Two groups of students, male and female, stand on the grass under a tree.

Sexual Harassment Limits Women’s Advancement in Tanzanian Media

June 4, 2018
“You might go [to report] a story in a particular office, the manager is the source, and he asks the reporter for sex. Female journalists who seek employment [also] meet bosses who are asking to exchange sex for a job.”

This disturbing claim, and many others like it, surfaced in research commissioned by Internews in Tanzania on women’s role in media in the country. Women who aim for media careers face rampant discrimination, a lack of opportunities, and demands for transactional sex. These threats aren’t just in the workplace, but often face university students as well.

“One of our goals is to empower women journalists to become editors,” said Angela Nicoara, Internews Chief of Party in Tanzania.
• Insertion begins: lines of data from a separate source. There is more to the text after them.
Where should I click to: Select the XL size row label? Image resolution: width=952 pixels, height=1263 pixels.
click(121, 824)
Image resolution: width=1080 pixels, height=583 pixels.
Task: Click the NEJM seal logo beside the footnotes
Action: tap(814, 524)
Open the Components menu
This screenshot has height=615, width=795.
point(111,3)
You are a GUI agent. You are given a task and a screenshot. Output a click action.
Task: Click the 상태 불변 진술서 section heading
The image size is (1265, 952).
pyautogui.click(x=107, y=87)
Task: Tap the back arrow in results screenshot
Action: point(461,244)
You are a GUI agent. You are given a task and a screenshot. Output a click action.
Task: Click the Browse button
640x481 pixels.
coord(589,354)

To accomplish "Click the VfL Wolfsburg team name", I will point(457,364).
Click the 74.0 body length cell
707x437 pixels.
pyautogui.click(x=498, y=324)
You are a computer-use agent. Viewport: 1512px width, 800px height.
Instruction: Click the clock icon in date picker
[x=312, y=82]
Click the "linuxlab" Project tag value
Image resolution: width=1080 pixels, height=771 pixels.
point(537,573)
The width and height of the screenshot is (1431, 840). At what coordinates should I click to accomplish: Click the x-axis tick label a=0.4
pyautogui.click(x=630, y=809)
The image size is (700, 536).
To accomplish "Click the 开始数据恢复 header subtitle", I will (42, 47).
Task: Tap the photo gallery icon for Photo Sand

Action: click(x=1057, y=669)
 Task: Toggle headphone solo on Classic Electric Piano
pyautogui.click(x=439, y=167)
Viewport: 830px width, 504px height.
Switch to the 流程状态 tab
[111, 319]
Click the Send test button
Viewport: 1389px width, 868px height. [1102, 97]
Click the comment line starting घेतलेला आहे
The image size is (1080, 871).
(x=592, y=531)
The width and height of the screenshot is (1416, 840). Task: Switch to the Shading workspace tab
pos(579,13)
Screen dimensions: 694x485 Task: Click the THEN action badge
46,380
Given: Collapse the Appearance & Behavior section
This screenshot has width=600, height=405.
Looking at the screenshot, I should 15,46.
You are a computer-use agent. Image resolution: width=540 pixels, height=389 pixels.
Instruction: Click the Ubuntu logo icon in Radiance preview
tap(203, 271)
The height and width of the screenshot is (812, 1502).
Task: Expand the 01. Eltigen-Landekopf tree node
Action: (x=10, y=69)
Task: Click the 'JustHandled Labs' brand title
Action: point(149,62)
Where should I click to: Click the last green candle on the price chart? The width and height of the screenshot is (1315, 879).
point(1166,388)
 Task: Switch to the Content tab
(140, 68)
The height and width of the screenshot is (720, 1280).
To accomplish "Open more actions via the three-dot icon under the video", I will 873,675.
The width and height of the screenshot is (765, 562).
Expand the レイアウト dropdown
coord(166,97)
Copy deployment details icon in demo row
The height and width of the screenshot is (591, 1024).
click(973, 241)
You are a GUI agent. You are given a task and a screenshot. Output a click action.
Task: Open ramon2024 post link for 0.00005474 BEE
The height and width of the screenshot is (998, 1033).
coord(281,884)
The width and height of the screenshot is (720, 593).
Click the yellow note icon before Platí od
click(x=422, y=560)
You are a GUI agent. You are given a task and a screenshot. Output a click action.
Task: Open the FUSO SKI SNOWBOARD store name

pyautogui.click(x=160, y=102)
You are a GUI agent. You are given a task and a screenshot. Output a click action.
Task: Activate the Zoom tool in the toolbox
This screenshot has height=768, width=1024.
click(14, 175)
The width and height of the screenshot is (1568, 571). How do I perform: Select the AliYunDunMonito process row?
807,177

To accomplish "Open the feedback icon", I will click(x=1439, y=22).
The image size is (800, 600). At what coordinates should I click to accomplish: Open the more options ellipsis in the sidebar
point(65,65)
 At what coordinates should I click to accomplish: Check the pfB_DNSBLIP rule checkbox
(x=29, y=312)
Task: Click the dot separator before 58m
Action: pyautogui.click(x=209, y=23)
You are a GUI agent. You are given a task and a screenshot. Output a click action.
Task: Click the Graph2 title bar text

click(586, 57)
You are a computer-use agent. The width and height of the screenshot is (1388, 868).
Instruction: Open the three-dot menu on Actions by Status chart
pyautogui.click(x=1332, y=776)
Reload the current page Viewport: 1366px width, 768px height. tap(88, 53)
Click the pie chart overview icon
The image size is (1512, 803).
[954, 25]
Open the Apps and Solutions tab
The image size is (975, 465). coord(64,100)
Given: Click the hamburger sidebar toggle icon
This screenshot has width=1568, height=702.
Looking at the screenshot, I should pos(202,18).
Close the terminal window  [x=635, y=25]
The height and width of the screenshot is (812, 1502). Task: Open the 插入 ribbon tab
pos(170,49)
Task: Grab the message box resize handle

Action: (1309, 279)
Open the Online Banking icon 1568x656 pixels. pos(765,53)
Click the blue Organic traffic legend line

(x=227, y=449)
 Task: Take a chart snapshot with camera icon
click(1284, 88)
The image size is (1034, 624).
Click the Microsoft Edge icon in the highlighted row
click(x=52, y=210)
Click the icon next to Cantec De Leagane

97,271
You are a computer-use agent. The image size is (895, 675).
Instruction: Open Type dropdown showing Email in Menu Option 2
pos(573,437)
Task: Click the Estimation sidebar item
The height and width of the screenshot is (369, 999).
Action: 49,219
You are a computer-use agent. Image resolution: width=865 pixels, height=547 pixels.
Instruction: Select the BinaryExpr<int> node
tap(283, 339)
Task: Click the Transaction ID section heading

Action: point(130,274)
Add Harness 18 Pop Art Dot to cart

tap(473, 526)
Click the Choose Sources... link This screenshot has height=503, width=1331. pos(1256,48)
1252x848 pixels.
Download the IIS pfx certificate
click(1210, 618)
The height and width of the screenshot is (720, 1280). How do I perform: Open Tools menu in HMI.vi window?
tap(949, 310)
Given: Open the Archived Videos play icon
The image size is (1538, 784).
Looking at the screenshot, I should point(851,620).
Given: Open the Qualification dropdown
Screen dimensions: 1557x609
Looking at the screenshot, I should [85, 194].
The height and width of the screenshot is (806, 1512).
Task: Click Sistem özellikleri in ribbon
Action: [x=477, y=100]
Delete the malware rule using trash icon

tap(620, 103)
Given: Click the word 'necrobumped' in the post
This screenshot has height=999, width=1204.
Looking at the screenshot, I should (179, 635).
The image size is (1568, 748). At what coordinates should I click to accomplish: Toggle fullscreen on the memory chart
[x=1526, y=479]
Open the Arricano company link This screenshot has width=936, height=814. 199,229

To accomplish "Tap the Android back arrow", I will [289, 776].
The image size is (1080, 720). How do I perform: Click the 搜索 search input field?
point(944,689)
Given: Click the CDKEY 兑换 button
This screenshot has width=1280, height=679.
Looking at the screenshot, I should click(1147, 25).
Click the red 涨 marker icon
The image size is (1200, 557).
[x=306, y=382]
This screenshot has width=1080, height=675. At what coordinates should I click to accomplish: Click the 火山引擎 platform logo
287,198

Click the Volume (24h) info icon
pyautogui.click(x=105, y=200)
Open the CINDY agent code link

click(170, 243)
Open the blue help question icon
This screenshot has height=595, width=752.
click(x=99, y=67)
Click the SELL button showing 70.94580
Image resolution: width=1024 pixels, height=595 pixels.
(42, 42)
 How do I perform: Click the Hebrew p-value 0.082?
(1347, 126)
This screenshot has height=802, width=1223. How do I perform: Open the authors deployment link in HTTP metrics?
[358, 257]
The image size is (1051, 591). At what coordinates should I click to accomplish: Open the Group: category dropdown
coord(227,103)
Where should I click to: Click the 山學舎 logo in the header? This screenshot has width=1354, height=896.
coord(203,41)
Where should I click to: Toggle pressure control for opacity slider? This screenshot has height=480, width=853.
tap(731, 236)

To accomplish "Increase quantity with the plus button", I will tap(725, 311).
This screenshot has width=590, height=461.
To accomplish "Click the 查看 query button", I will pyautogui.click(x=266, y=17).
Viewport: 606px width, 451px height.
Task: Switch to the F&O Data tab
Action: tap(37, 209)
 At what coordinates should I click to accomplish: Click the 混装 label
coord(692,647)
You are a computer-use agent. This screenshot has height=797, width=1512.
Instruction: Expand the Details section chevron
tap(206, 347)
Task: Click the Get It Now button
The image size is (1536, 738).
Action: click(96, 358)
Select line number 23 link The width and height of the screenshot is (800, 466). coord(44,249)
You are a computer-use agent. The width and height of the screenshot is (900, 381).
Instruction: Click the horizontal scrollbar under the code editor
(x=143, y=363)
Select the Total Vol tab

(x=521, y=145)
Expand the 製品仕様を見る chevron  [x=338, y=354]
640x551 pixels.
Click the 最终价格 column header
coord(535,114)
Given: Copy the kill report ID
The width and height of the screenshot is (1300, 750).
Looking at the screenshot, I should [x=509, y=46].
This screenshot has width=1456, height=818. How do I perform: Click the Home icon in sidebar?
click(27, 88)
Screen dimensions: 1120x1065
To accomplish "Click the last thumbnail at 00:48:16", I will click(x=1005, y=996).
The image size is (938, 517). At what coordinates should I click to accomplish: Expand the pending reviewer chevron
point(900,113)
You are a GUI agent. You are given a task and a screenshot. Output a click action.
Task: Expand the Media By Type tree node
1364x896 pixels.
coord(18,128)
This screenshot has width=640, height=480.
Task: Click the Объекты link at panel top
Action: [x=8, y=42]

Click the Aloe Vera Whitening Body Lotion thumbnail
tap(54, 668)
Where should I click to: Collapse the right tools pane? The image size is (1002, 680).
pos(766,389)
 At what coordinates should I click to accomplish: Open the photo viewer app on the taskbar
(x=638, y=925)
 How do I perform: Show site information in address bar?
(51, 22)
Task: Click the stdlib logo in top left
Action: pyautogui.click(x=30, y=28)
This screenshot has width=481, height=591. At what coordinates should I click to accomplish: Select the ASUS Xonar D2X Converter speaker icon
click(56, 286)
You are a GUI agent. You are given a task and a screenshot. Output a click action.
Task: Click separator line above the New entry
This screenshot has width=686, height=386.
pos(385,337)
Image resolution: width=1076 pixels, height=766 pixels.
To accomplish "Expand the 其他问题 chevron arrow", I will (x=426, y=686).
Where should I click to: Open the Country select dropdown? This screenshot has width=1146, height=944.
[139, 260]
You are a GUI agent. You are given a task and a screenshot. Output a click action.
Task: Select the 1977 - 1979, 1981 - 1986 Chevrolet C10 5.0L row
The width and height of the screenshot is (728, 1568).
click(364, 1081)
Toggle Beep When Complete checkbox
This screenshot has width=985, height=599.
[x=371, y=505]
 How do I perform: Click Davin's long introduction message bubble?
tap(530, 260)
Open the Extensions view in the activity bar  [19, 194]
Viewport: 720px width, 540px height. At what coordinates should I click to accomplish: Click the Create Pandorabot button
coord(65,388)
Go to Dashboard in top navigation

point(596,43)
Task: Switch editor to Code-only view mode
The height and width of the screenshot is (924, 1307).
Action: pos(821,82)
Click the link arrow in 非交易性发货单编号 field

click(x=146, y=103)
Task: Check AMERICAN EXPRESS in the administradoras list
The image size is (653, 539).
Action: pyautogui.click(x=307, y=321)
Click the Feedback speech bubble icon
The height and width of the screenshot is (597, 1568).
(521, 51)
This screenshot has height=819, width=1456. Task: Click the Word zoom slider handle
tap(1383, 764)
Internews’ Gender Equality and Women’s Empowerment Strategy prioritizes work that transforms relationships of power and advances women’s roles in media. “But our conversations with women showed that sexual exploitation at universities, including journalism schools, and in media houses was seen as a main obstacle of being employed or promoted.”

University students and lecturers reported that transactional or coerced sex between female students and male lecturers occurs with some frequency. A female student stated that she received a failing grade from a male lecturer because she had refused his sexual advances.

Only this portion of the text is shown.